All genes are stretches of DNA code that direct cells to make proteins needed for life. This particular gene, the researchers found, belonged to a special class of genes whose proteins attach themselves to specific regions of a cell's DNA strand.
In doing so, the proteins precisely turn "on" and "off" other genes in that stretch of DNA, affecting the production of other proteins that affect the activity of other genes. As a result, a regulator such as nanog can almost single-handedly control the activity of a whole collection of genes.
In nanog's case, the resulting pattern of gene activity is typically seen in human cells only around the fourth or fifth day of embryo development -- when, from a cell's point of view, everything is possible but nothing has been decided.
Most of the work described in today's papers in Cell involved the mouse version of nanog in mouse stem cells, where it was easiest to study the gene's role. But some of it involved the human version of nanog, identifiable by its structural similarity to mouse nanog.
In one crucial experiment, Smith's team inserted copies of the human nanog gene into mouse embryonic stem cells, and subjected those cells to laboratory conditions that normally force such cells to mature and become one kind of tissue. The human nanog gene prevented that process.
That suggests that if scientists were to reawaken the dormant nanog gene in adult human cells -- something the Japanese group and others would like to try soon -- they might "reprogram" the gene activity patterns in those adult cells and turn them into cells that, for all practical purposes, are embryonic stem cells.
"As we know more and more about pluripotency, it probably will be possible to reprogram cells to make stem cells out of any cell in the body," said James Thomson, the University of Wisconsin scientist who first isolated human embryonic stem cells in 1998. "This is an important step in that direction."

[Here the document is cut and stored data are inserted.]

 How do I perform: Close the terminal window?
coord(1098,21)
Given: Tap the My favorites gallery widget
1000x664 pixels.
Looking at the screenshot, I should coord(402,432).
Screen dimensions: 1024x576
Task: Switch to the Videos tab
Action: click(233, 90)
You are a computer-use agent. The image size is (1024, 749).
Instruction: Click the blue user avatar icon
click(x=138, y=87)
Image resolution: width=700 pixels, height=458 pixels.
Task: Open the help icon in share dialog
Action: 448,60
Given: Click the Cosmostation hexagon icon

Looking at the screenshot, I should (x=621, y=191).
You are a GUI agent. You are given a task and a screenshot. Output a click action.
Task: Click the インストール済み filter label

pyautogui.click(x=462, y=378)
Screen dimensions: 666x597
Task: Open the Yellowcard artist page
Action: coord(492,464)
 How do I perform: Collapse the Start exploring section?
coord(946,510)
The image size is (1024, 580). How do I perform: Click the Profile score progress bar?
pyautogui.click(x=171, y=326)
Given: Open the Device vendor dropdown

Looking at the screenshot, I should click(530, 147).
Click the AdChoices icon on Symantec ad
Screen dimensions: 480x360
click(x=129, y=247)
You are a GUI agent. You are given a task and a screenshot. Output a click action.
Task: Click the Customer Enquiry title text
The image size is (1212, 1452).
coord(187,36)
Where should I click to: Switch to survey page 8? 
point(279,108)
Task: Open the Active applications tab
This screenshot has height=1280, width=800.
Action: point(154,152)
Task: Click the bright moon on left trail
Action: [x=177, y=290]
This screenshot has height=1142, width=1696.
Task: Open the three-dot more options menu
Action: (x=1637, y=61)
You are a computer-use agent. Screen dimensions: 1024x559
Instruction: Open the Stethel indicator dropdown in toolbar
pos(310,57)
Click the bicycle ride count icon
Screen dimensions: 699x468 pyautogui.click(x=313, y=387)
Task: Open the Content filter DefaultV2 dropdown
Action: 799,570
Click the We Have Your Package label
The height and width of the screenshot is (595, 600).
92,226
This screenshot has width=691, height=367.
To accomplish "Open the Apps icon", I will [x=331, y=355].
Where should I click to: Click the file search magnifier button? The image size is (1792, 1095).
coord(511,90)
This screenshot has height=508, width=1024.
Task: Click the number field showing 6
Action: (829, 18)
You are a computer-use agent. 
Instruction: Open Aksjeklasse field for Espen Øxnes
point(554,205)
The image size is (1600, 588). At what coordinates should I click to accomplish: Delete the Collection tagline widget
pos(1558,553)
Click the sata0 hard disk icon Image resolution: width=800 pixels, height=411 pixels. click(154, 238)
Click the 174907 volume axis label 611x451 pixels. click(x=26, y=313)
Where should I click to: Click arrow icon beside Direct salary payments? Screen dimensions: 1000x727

Thomson and others warned that it would not be easy. "No other previously identified important genes can match nanog in the ability to maintain pluripotency," Yamanaka said in an e-mail exchange, adding that nanog's discovery puts scientists "close to the summit" of understanding the essence of stem cells. However, he said, "We do not know at this moment how nanog is regulated."
In other words, scientists have yet to identify the signal that tells nanog to turn on early in an embryo's existence. So they are hampered in their effort to make a drug or chemical cocktail that could switch on nanog in an older cell and transform it into a stem cell. (In the current experiments, nanog activity was turned up or blocked with genetic techniques that so altered the cells as to make them unacceptable for use in humans.)
"When we solve this question, we will probably be on the top of the ladder," Yamanaka said.
To get there, scientists said, will require studies of more human embryos. Opponents of embryo research said yesterday that is unacceptable, despite the researchers' laudable goals.
"If the reason you want to transcend embryo research is that it's wrong, then it's wrong to work on them in order to get past them as well," said Richard Doerflinger of the U.S. Conference of Catholic Bishops. Like other opponents, Doerflinger advocates research on other kinds of stem cells that can be retrieved from adults but that some scientists believe have lesser biomedical potential.
Besides, Doerflinger said, history shows that scientists' interest in embryos has been a one-way street. Promises to restrict research to embryos being discarded from fertility clinics were quickly superceded by requests to make new embryos from scratch and, most recently, to make cloned human embryos, he said.
"The one thing that's true of embryo research," Doerflinger said, "is that once people have done a little of it, they want to do more."